The international nature of cloud services can be a concern, especially where sensitive citizen records are being stored and processed. In response to recent developments, cloud vendors are beginning to bring services onshore, allowing records to be locked to specific local data centres. This should overcome any issues with data sovereignty, and satisfy regulatory concerns.
One of the first, a new Microsoft Cloud data centre region, was announced at Microsoft’s recent Future Decoded event. The new sites will open in 2016, and will initially host Azure and Office 365, with Dynamics CRM Online to follow. Microsoft is expecting a lot of interest from national and local government, with the Ministry of Defence using it to host its own private Office 365 instances as well as a foundation for Azure-based applications.
Building public services on the cloud makes a lot of sense. As platform cloud technologies allow rapid development of new applications, along with quick delivery, the public sector is able to innovate with less risk. By making municipal and locally administered services as easy to use and interact with as social networking and other platforms used by citizens on a daily basis, they also allow users quick access, at any time of day or night, avoiding queues and call centres. With gains for government and for citizens, it’s a winning strategy for everyone.
Case study: Newcastle City Council
Put yourself in the shoes of a Newcastle City Council social worker, in the past you might have had a lot of driving to do.
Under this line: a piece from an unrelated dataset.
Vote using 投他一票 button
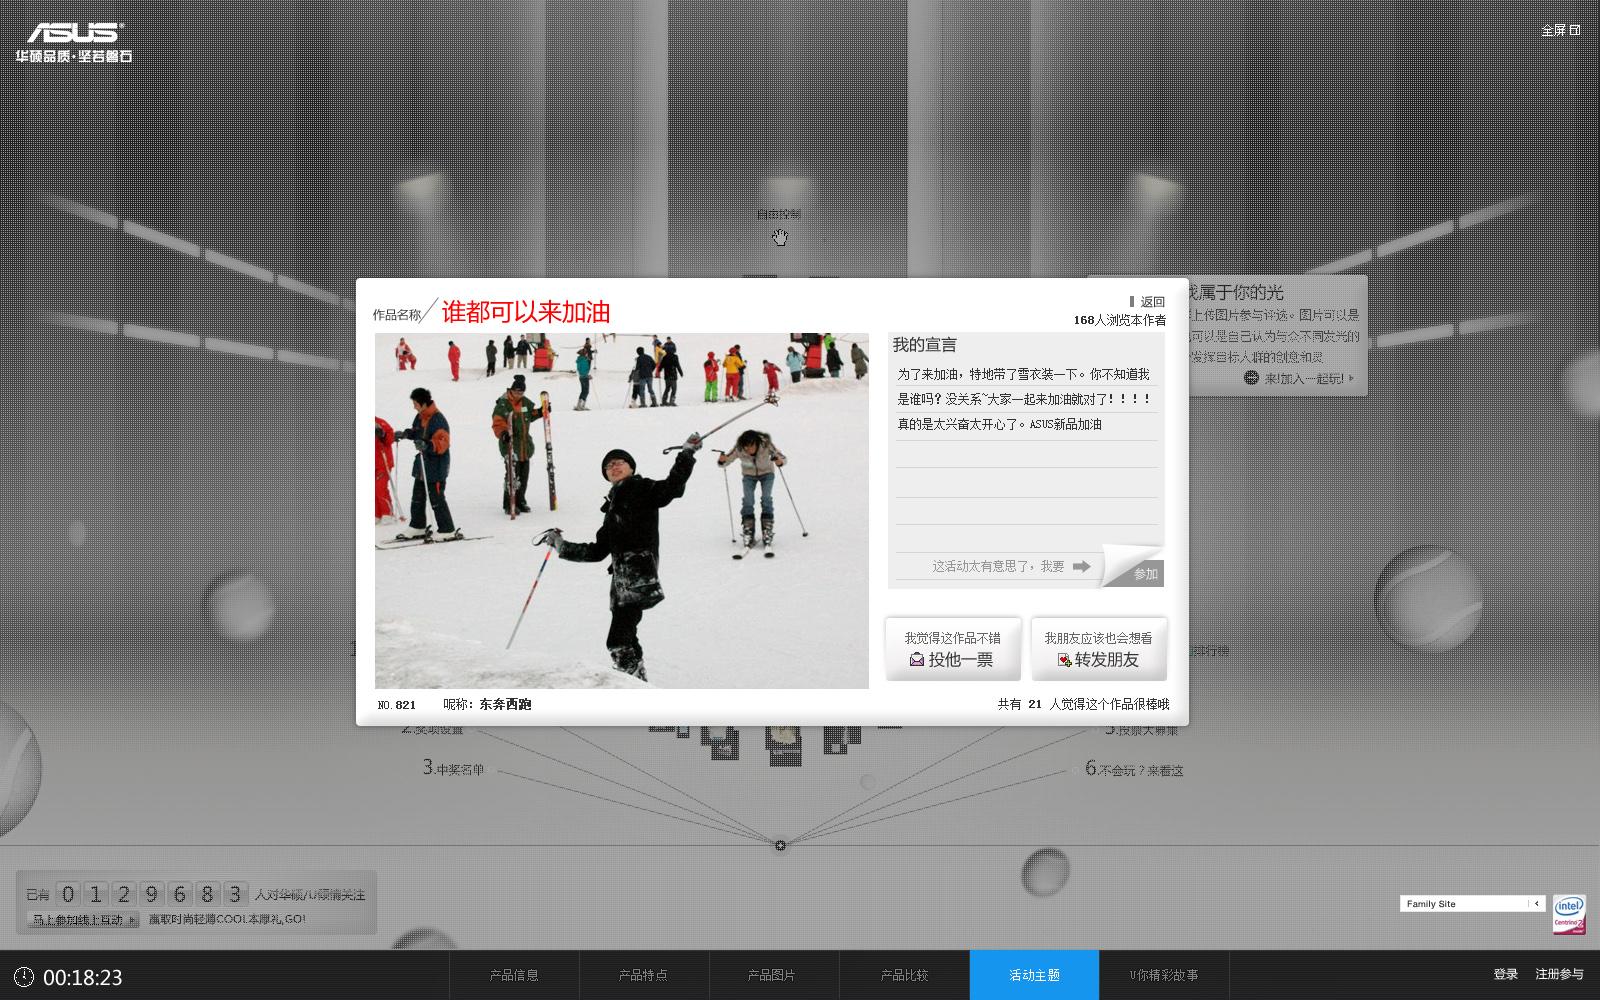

Workers who went out to visit families often had to come all the way back to the office to update records before going out again to the next family. Also, communication between staff and citizens was slow and laborious. With reduced resources, Newcastle City Council was struggling to provide services with a legacy paper-based system for the 286,800 people who live, work and learn in Newcastle.
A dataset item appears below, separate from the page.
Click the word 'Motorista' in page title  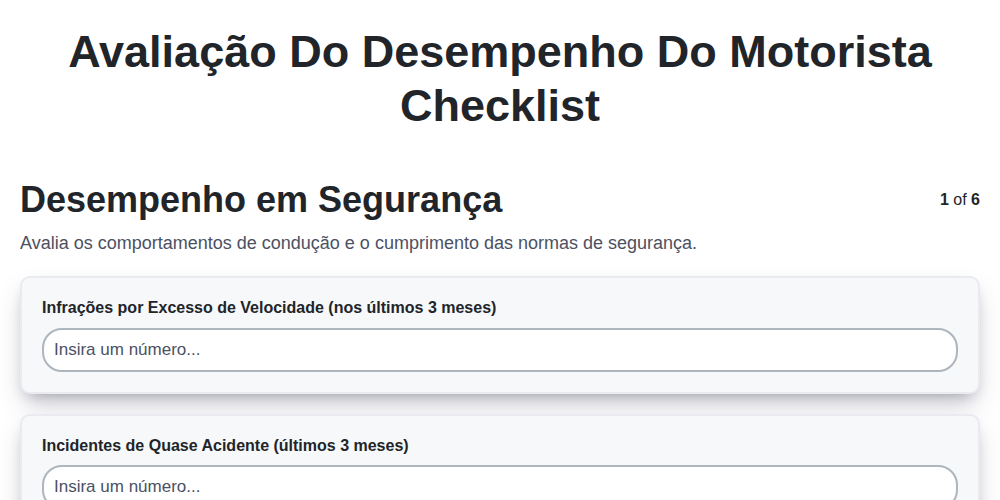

Working with Microsoft, Newcastle City Council modernised its operations with Office 365, Skype for Business and SharePoint. Now the cloud-based communication and collaboration has driven a real boost in staff productivity. They can update their records when they are out and about, without any need to keep popping back to the Civic Centre, while Skype for Business video conferencing saves travel time and cost when attendees are working at different sites.
Case study: Shropshire Council
When Shropshire Council learned it needed to cut £80 million from its budget over three years, it faced a stark choice. The council could make deep cuts to the services their citizens rely on, or it could find new, more efficient ways of operating that would deliver better service with fewer resources.
Shropshire Council began by taking a hard look at where its employees were spending their time. It noticed that social workers tend to lose critical hours shuttling back and forth between client visits and the council’s office. The council realised that if workers could stay out in the field and file their reports from mobile devices, they could avoid those costly trips back to the office and see more clients per day instead. Having fewer workers in the office at any one time meant that the council could also shrink its office footprint down to just 7 desks for every 10 workers.